They have asked me to design a circuit using the INA117P which is a difference amplifier made by Texas Instruments. It has many applications including current measurement. It's datasheet describes its function as a "precision unity gain difference amplifier". That means that it measures the difference between it's inputs perfectly without adding any gain at the output. The information about the device itself can be found from the datasheet:
INA117P datasheet from TI
If we read through the datasheet we can find some helpful application schematics which should provide all the information we need along with the standard specification and ratings information. The circuit in figure 5 is the one we need to apply to our requirements:
Let us first do some Mathematics applying Ohms Law:
V / I = R (Load)
So to calculate the load we have:
5 volts / 0.03 amps = 166 Ohms which is the load being applied.
We can now design the circuit:
The circuit is fairly standard. The current to be measured from the voltage V1 (the output from the wind powered generator) is passed through a 1 Ohm 'sense' resistor which should be a high precision resistor. The load is then connected after that which is as calculated 166 Ohms. The sense resistor is also connected to the differential inputs of the INA117P - the differential unity gain amplifier. This device measures the difference between the voltages on those pins and provides the output which because the sense resistor is 1 Ohm will be the current flowing in the load. To simplify matters I used a voltmeter to show that the voltage at the output will be 0.03 volts which is the same value as 0.03 Amps - we have made a circuit which converts current in the load to voltage at the output of the differential amplifier. The voltmeter can be removed and the output of the INA117P can be connected directly to a microcontroller ADC input and used to display or monitor current - whatever the designer requires...
The issue with the INA117P is that in order for it to work correctly it requires both a positive supply and a negative supply. This is often difficult to achieve with standard microcontrollers which normally only use a positive 5 volt supply, particularly the arduino...however here is a trick which can be used to make a +/- 5V supply...if you are in a pinch....
Just make sure the GND connection of the power supply is not connected to chassis ground or earth - The circuit won't work and at the worst the power supply could go into current limit...which might damage the supply or cause it to shut down briefly.

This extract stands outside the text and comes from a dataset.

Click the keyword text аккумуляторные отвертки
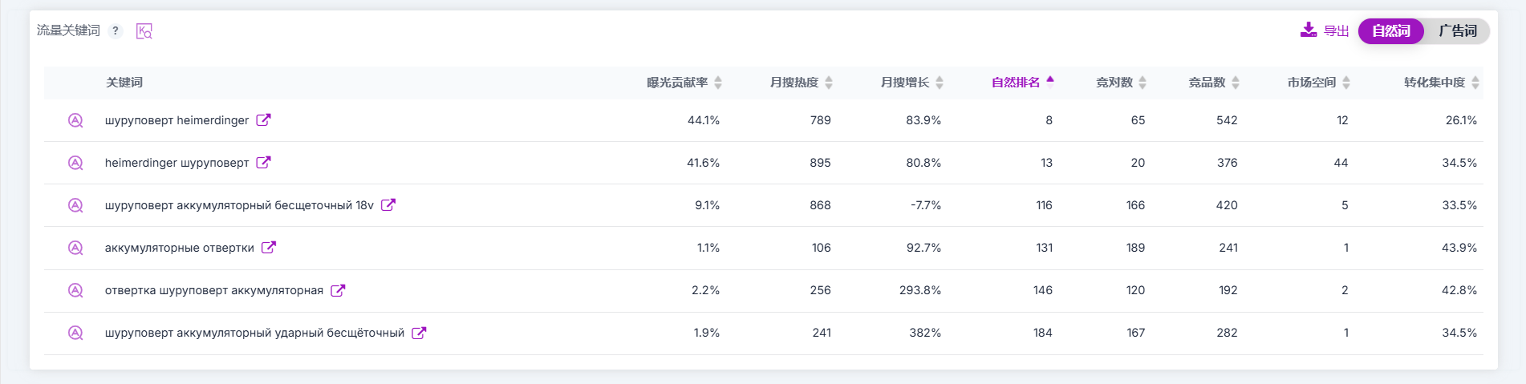 pyautogui.click(x=180, y=248)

Once we have our circuit and the +/- supply all that's needed is to connect it up to a microcontroller and presto we have a method of monitoring the current from the wind generator.
Here is the full circuit:
1x Arduino R3 or similar microcontroller
1x INA117P Differential Unity gain amplifier
1x 1Ohm Precision current sense resistor
2x 100k Ohm resistors
2x 10 uF Capacitors
2x 5mm Screw terminal connectors
Once you have all of the components connected up and wired up as shown in the schematic we will need to write some code to control the arduino and get it to perform the function we want:
Read the voltage presented at pin A0, convert it from a raw bit value into volts and then display that voltage (labelled) as current via the serial terminal or on an LCD display or whatever we need - No problems. To be correct and to ensure we get correct values lets display the average of 100 samples to reduce noise issues:
//Alex's INA117P Current Meter test code
const int analogIn = A0; //output of INA117P is connected to A0
int RawValue = 0; // The raw analogue value
// Define the number of samples to keep track of. The higher the number,
// the more the readings will be smoothed, but the slower the output will
// respond to the input. Using a constant rather than a normal variable lets
// use this value to determine the size of the readings array.

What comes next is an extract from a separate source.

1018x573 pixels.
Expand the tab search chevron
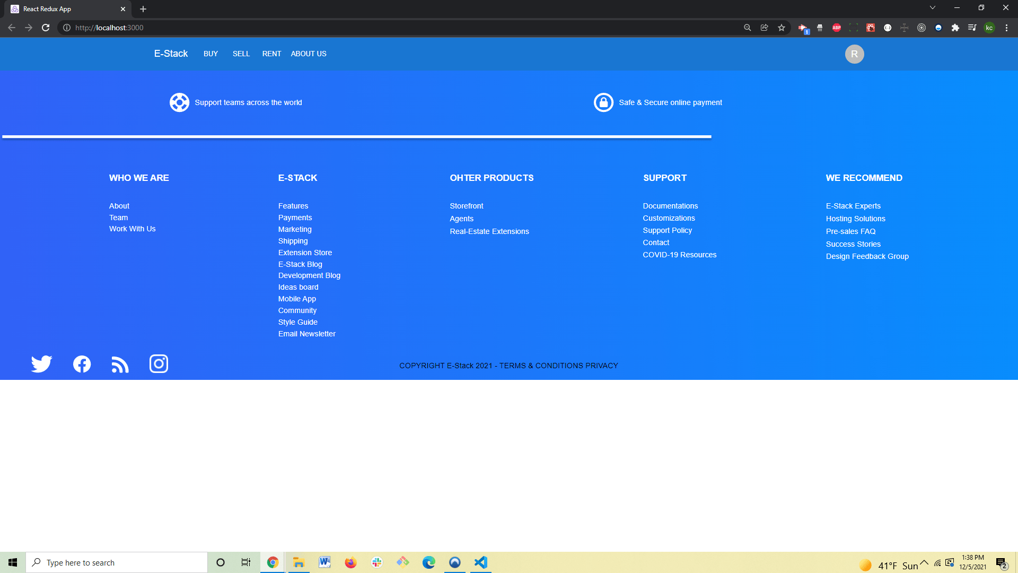tap(932, 8)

const int numReadings = 100;
int readings[numReadings]; // the readings from the analog input
int index = 0; // the index of the current reading
int total = 0; // the running total
int average = 0; // the average
float Amps = 0;
void setup()
{
Serial.begin(9600);
Serial.println("INA117P Current Meter Test");
// initialize all the readings to 0:
for (int thisReading = 0; thisReading < numReadings; thisReading++)
readings[thisReading] = 0;
}
void loop()
{
// subtract the last reading:
total= total - readings[index];
// read from the sensor:
readings[index] = analogRead(analogIn);
// add the reading to the total:
total= total + readings[index];
// advance to the next position in the array:
index = index + 1;
// if we're at the end of the array...
if (index >= numReadings)
// ...wrap around to the beginning:
index = 0;
// calculate the average:
average = total / numReadings;
RawValue = average;
Amps = (RawValue / 1023.0) * 5; // convertaveraged raw value to mV
Serial.print("Raw Value = " ); // shows pre-scaled value
Serial.print(RawValue);
Serial.print("\t A = "); // shows the current measured
Serial.print(Amps, 3); // the '3' after voltage allows you to display 3 digits after decimal point
delay(100);
}
I haven't actually got an INA117P so I can't test this circuit...But don't worry I know it will work - the simulation perform came out perfectly and I have built and used many similar circuits.
Let me know if you try this and it doesn't work - Cheers for now - Langster!